В конце XIX века все страны соревновались, кто больше построит броненосцев. Это казалось самым важным — иметь больше броненосцев.

В Китае правила тогда императрица Цыси. Ее советники объяснили ей важность постройки броненосного флота, и она велела собрать со всего Китая налог на флот. Была собрана огромная сумма в 30 миллионов лян серебра. Императрица велела построить на эти деньги один единственный корабль из белого мрамора. Он стоял на озере в ее Летнем дворце, там устраивали чайную церемонию, и это было красиво.

Над Цыси смеялись во всем мире. И это действительно казалось очень глупым — тратить национальное достояние не на пушки и броню, а на красоту. Это и сейчас кажется большинству человечества глупым и никчемным.

Моя бабушка была не императрицей, а простой тамбовской крестьянкой с тремя классами образования церковно-приходской школы. То, что мне тогда, в отрочестве и юности, казалось самым важным на свете — поэзия, искусство — она не принимала совершенно искренне.  Ей хотелось, чтобы я занимался каким-нибудь серьезным делом, а не поэзией. Помню, как старшеклассником спешил поделиться с ней моим абсолютным счастьем — первой публикацией моих стихов — и как она в ответ тяжело вздохнула, жалея меня: «Ну, все лучше, чем с хулиганами во дворе якшаться…» Она, конечно же, хотела мне добра. У бабушки была большая некрасивая родинка над губой. Она всегда старалась прикрыть ее рукой.

В ее жизни было очень мало места для красоты. Ее мужа, моего деда Михаила Шишкина, забрали в 1930-м году при коллективизации. Он не был «кулаком». Но он возмутился: «Почему забираете у нас единственную корову? Чем я буду кормить двух детей?» Бабушка осталась одна с двумя маленькими детьми, и мой отец всю жизнь, вместо того, чтобы писать в бесконечных анкетах «отец — враг народа», писал «отец умер». И всю жизнь жил в страхе, что его обман откроется. 

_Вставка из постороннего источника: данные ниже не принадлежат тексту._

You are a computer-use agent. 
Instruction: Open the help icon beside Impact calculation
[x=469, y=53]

Меня назвали в честь того Михаила. На старой фотографии они молодые. Ее родинка над губой еще совсем маленькая. У нее на голове совсем не крестьянская соломенная летняя шляпа. Может, дал для съемки фотограф в ателье? Бабушка как-то неловко придерживает шляпу рукой, будто боится, что ее унесет ветер. А дед очень похож на меня, когда я был на тридцать лет моложе.

В старости бабушка стала заговариваться, путаться во времени. Она ослепла, доживала последние годы в маленькой комнате у сына, моего отца, сидела целыми днями в темноте. Я старался ей звонить, когда было время. Я кричал ей в трубку, чтобы она лучше слышала:

— Бабушка, привет, это я — Миша!

— Миша? — испуганно повторяла она. — Кто это? Какой Миша?

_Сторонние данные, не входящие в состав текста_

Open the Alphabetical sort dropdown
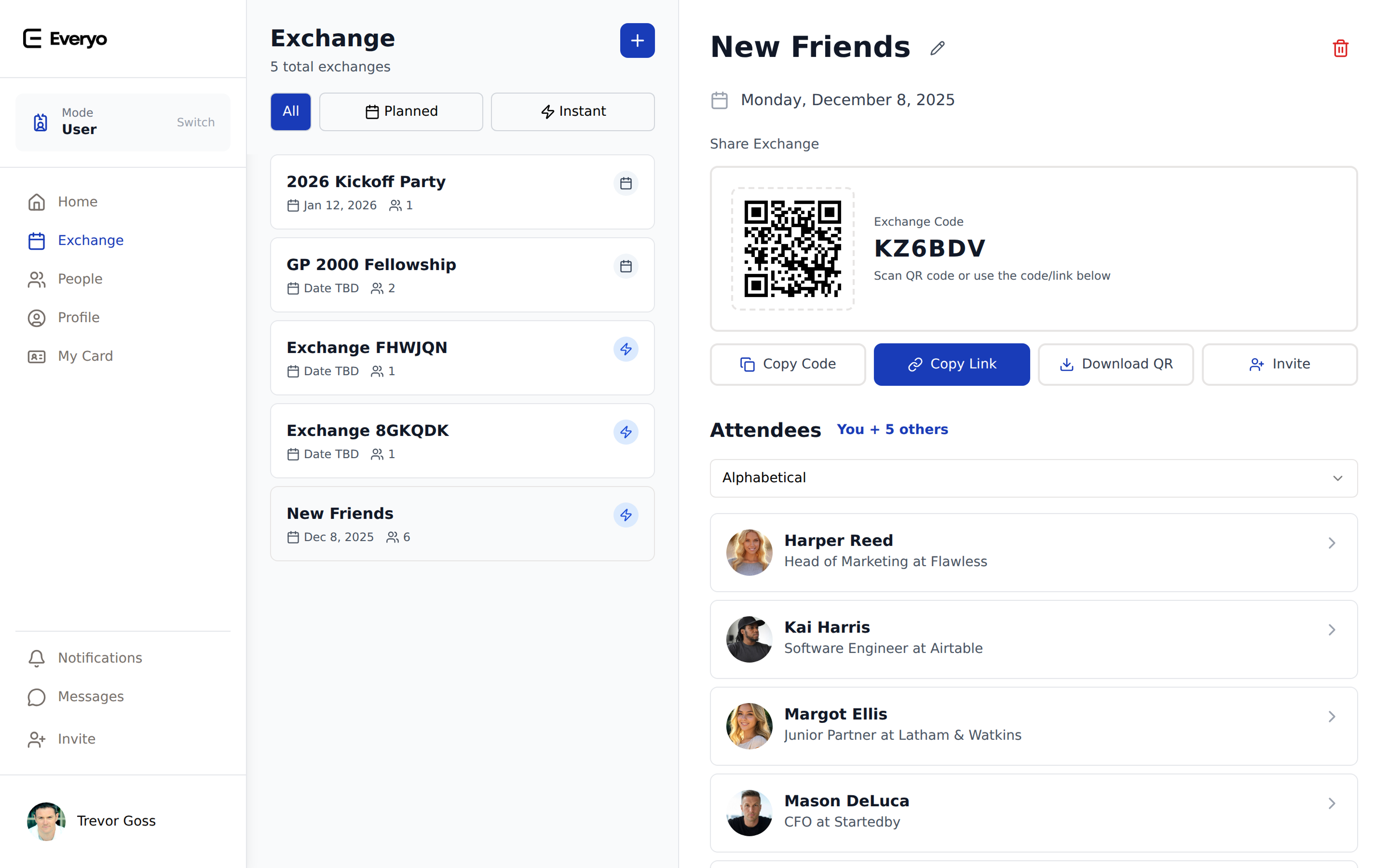1389x868 pixels. 1033,478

Наверно она снова и снова переживала тот день, и ей казалось, что это опять пришли арестовывать ее мужа, и она начинала кричать в трубку:

— Миша! Куда они тебя ведут? Не надо! Отпустите! Что вы делаете!

Я пытался прервать ее, успокоить:

— Бабушка, да это же я, твой Миша! Успокойся! 

Но она не слушала и кричала, пыталась его вырвать, спасти:

— Отпустите! Что мы вам сделали? Отпустите! Миша! Миша!

Бабушка не прочитала ничего из того, что я написал. Да и не смогла бы, наверно. То, что я тогда писал, было не для «массового читателя». Да и то, что я писал потом, тоже.

Я так и не смог ей объяснить, почему так важно то, чем я занимаюсь. Она понимала важность написать, например, кому-то письмо. Но вот писать так просто, в никуда, было для нее баловством, пустым времяпрепровождением.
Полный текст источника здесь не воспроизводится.